PROBLEM:
Data follows below. Repeat exactly the lines between the line holding "Task: Click the Print icon in title bar" and the line holding "Given: Click the", inclusive, and nothing more; drop pictures.

EXTRACTED DATA:
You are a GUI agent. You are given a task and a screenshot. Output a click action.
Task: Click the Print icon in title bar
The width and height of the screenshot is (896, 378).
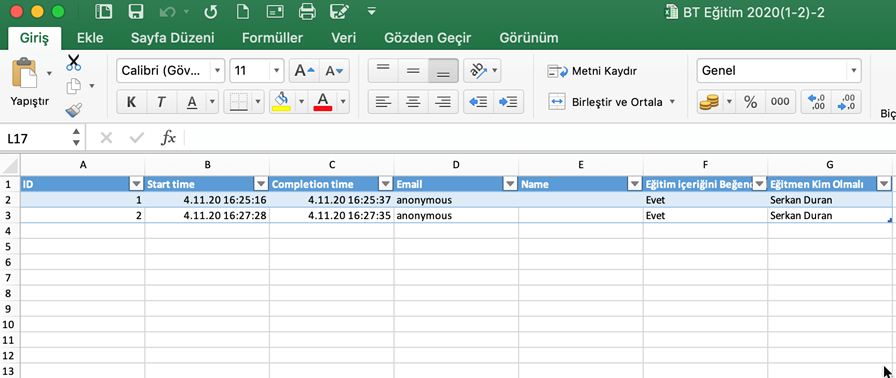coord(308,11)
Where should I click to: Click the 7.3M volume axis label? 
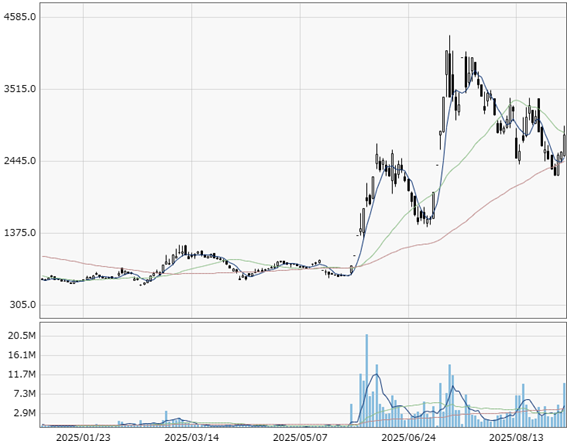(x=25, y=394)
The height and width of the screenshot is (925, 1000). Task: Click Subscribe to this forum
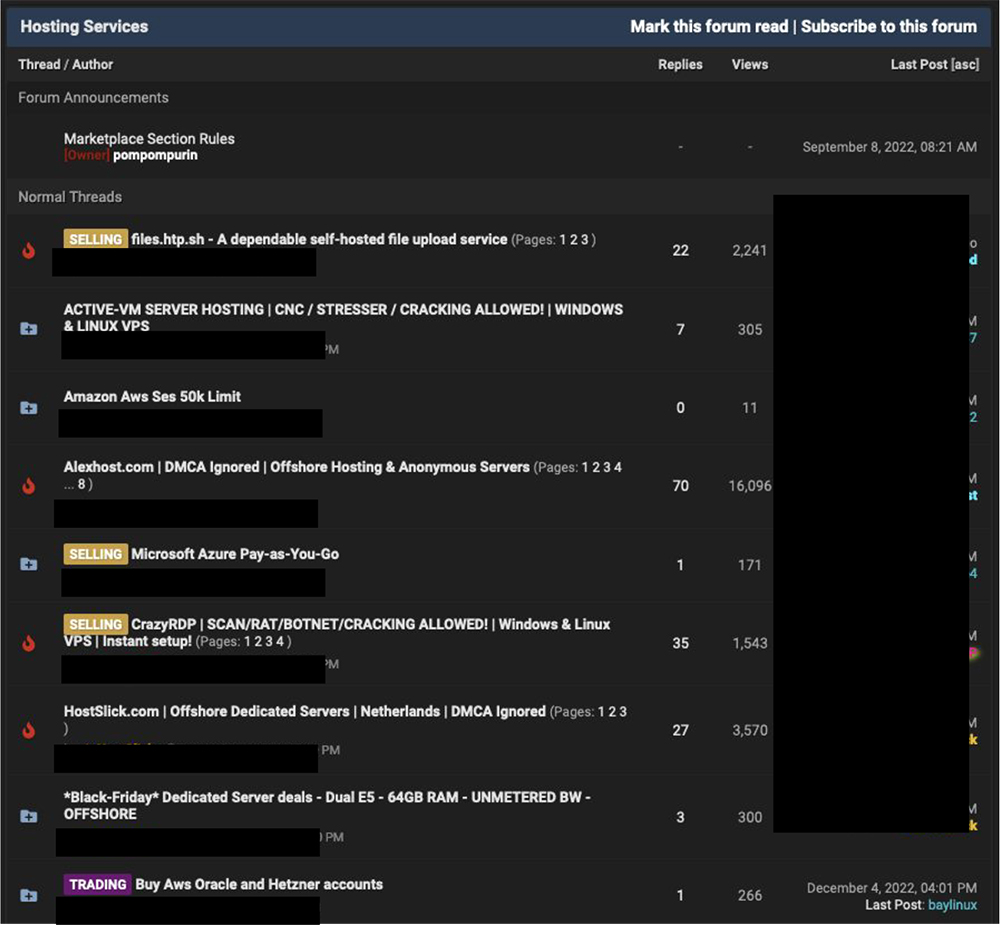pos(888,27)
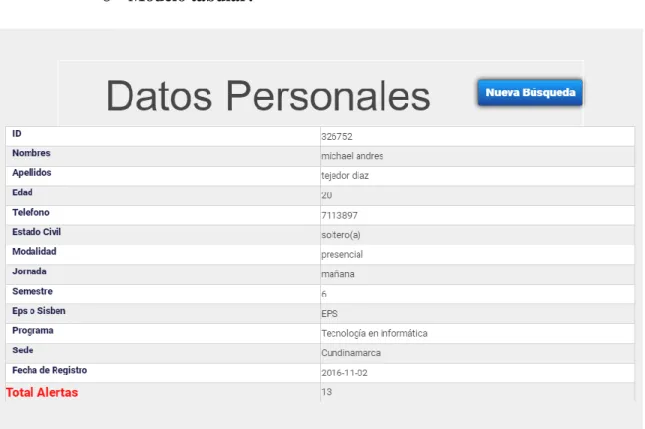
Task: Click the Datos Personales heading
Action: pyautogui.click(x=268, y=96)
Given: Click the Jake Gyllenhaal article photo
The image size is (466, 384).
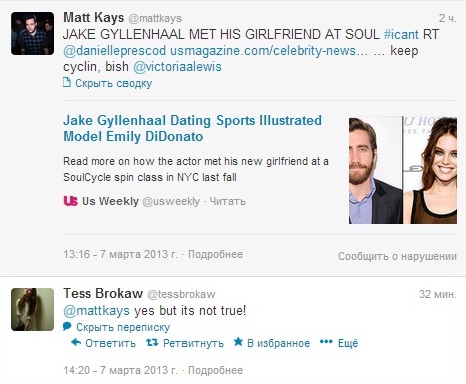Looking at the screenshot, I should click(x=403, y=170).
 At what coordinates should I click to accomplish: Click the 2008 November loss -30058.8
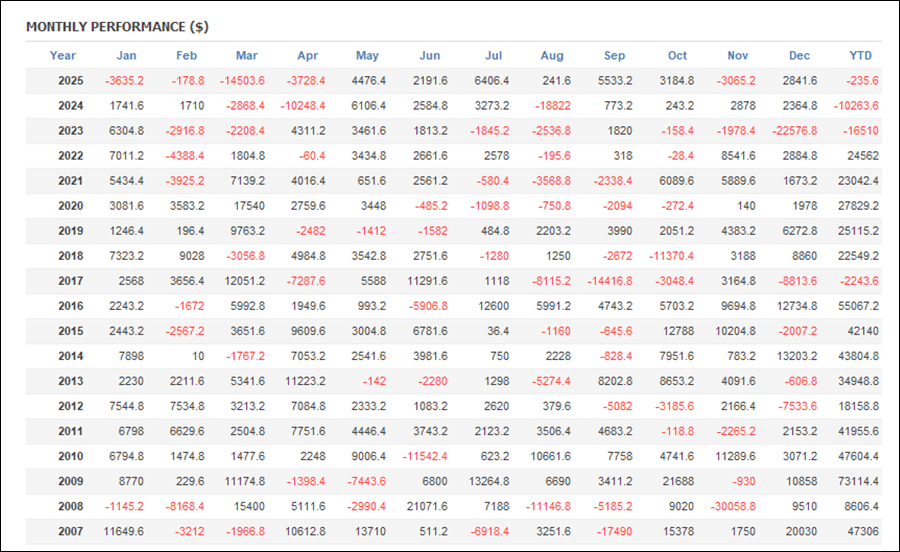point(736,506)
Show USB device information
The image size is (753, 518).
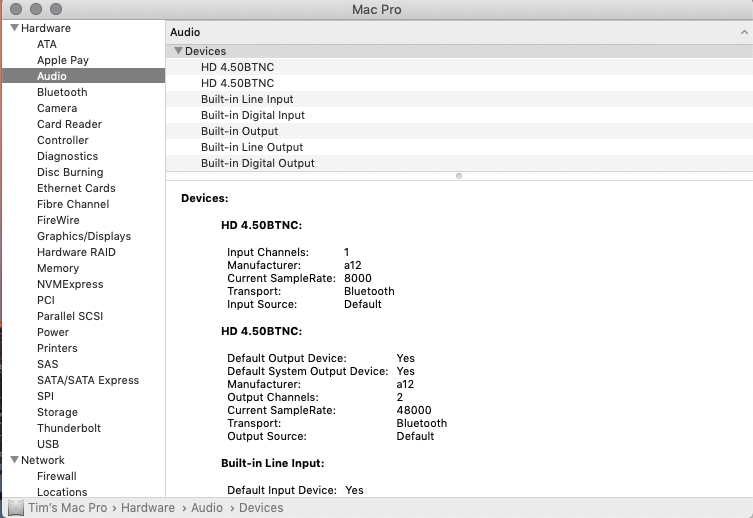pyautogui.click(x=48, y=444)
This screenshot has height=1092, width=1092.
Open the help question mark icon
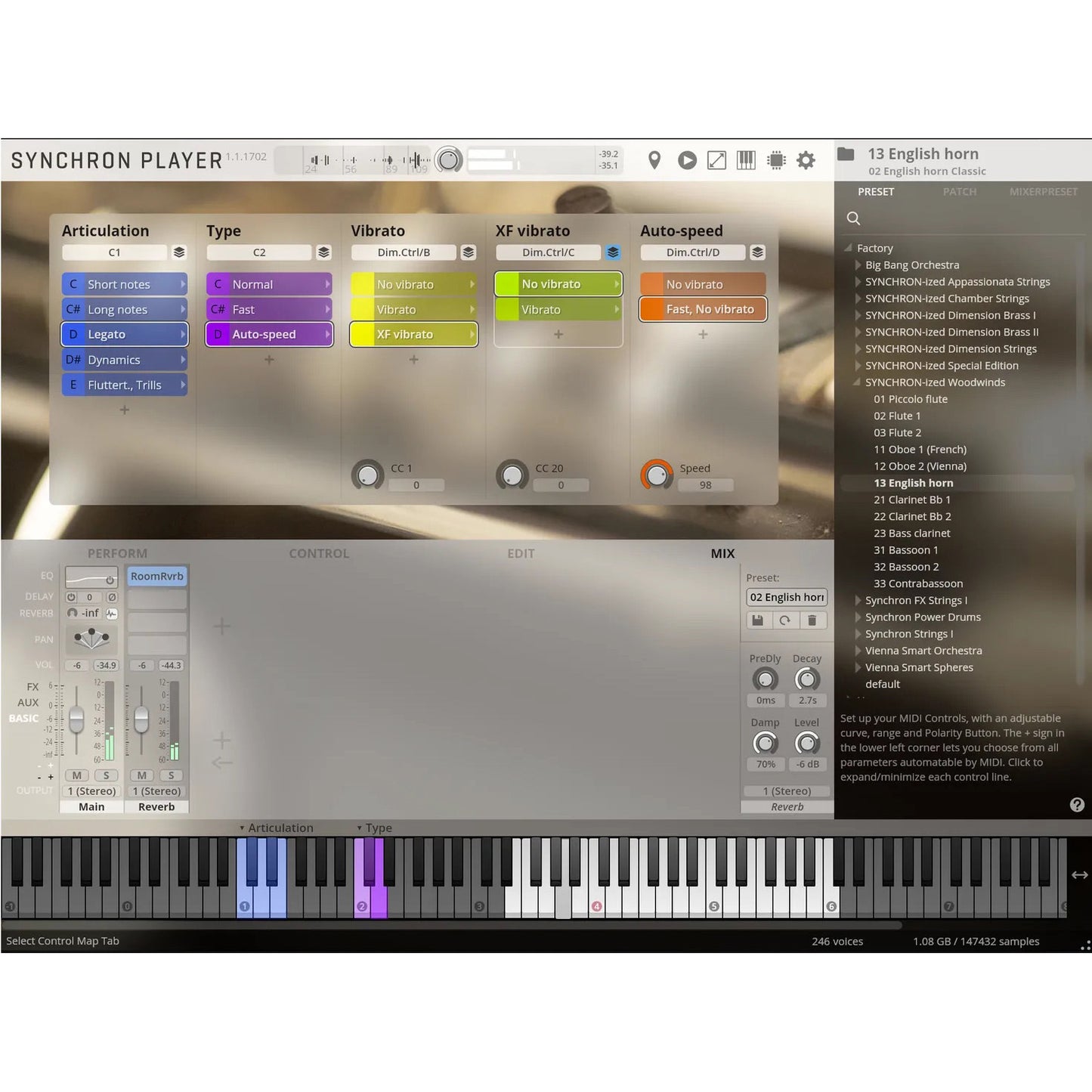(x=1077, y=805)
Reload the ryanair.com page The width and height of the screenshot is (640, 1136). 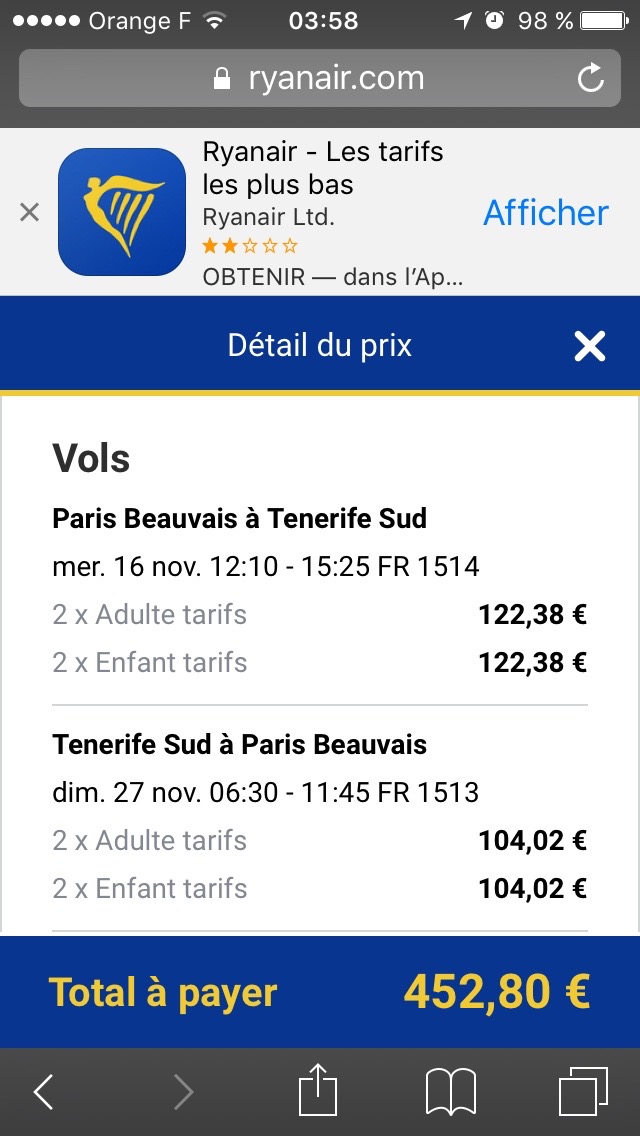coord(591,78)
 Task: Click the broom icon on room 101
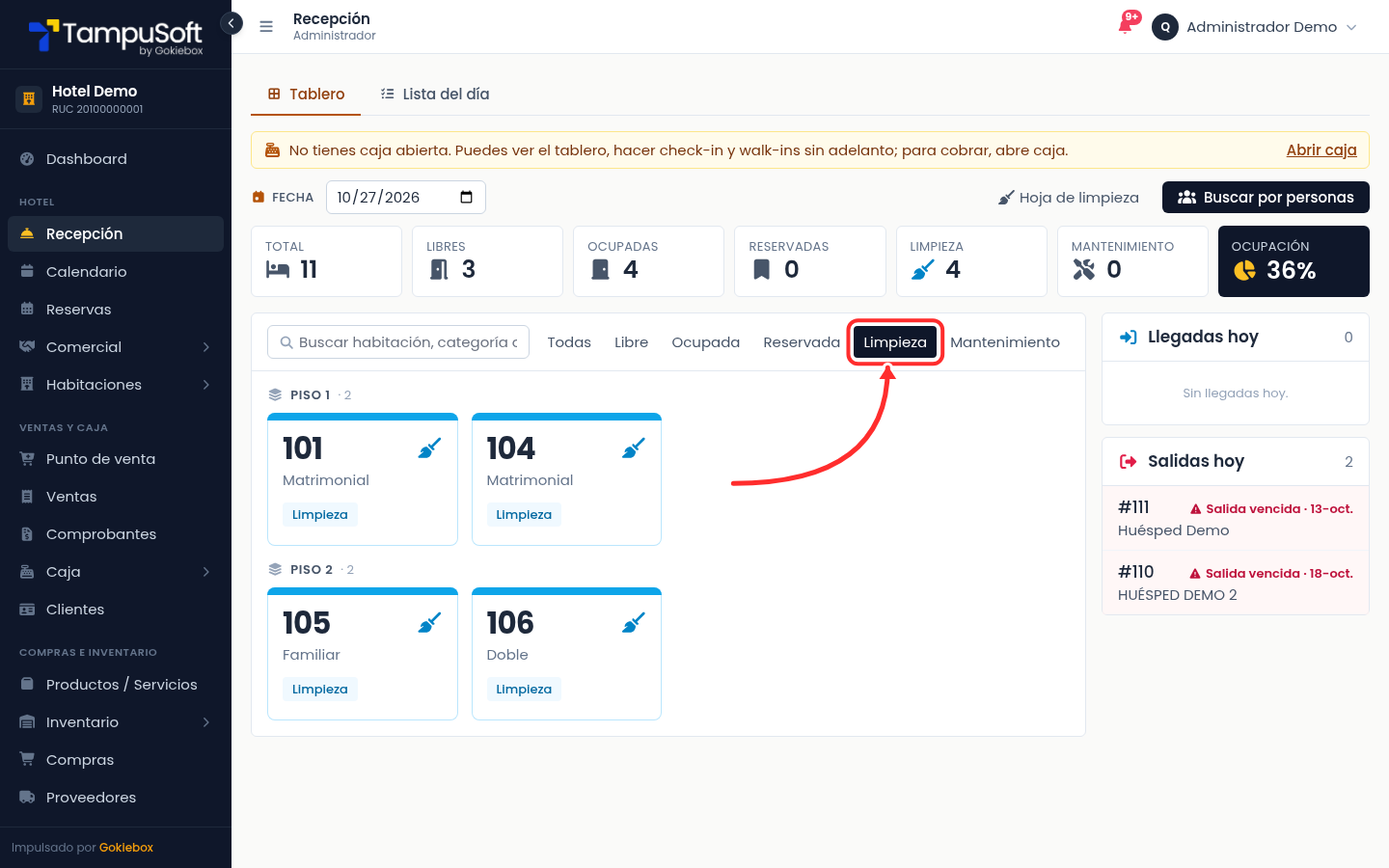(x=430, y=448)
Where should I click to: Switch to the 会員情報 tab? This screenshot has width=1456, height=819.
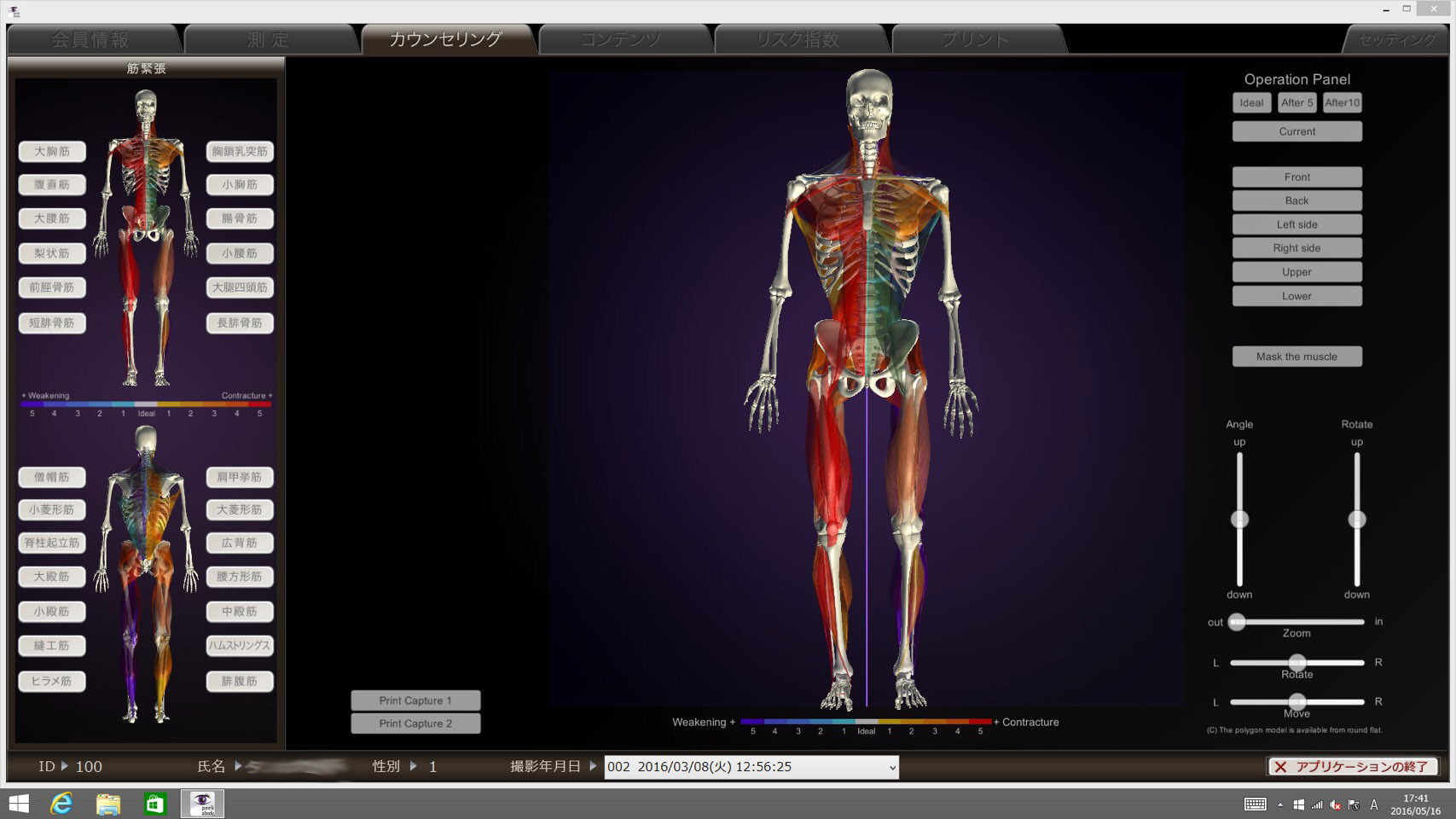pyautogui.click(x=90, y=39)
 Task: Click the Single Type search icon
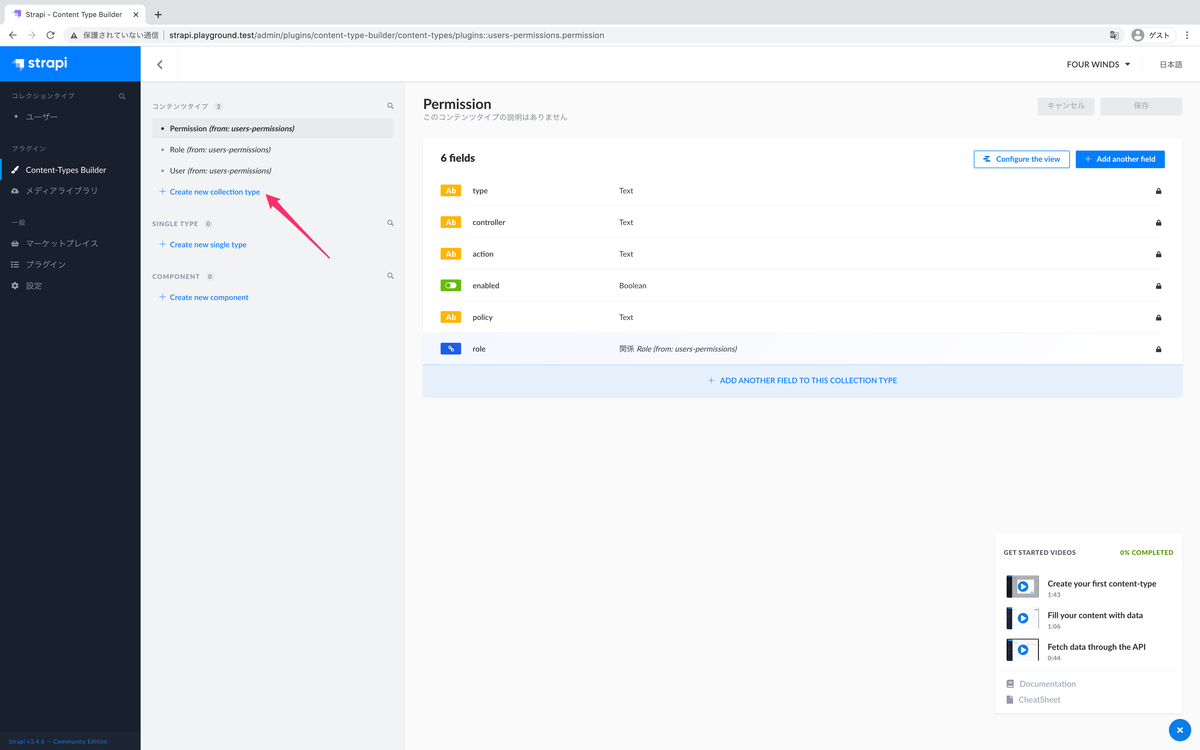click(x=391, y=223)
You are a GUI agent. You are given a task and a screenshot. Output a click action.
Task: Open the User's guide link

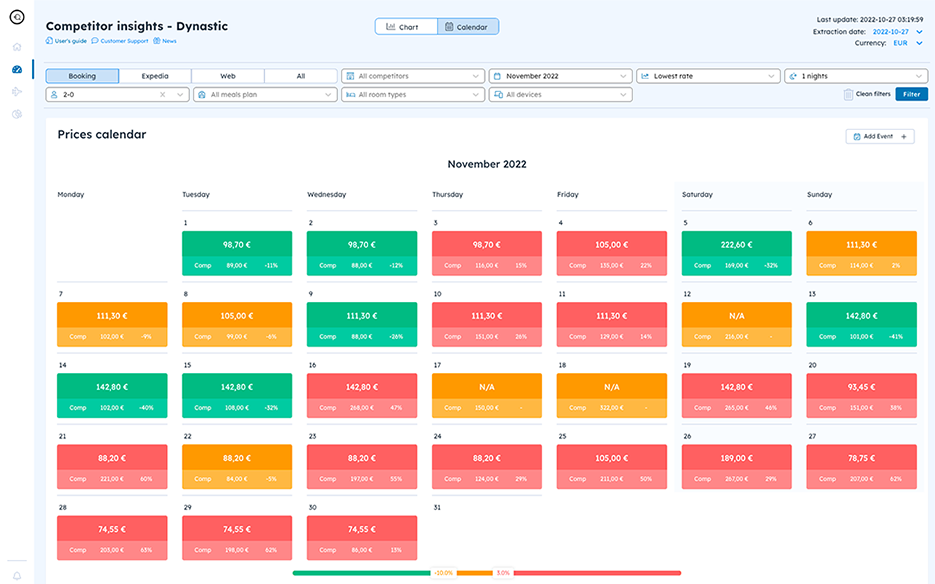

SOLVED PROBLEM:
Task: Click the Print icon in title bar
The width and height of the screenshot is (896, 378).
coord(308,11)
Where should I click to: Click the 7.3M volume axis label? 
(x=25, y=394)
The height and width of the screenshot is (925, 1000). Task: Click Subscribe to this forum
pos(888,27)
Task: Click the Datos Personales heading
Action: pyautogui.click(x=268, y=96)
Given: Click the Jake Gyllenhaal article photo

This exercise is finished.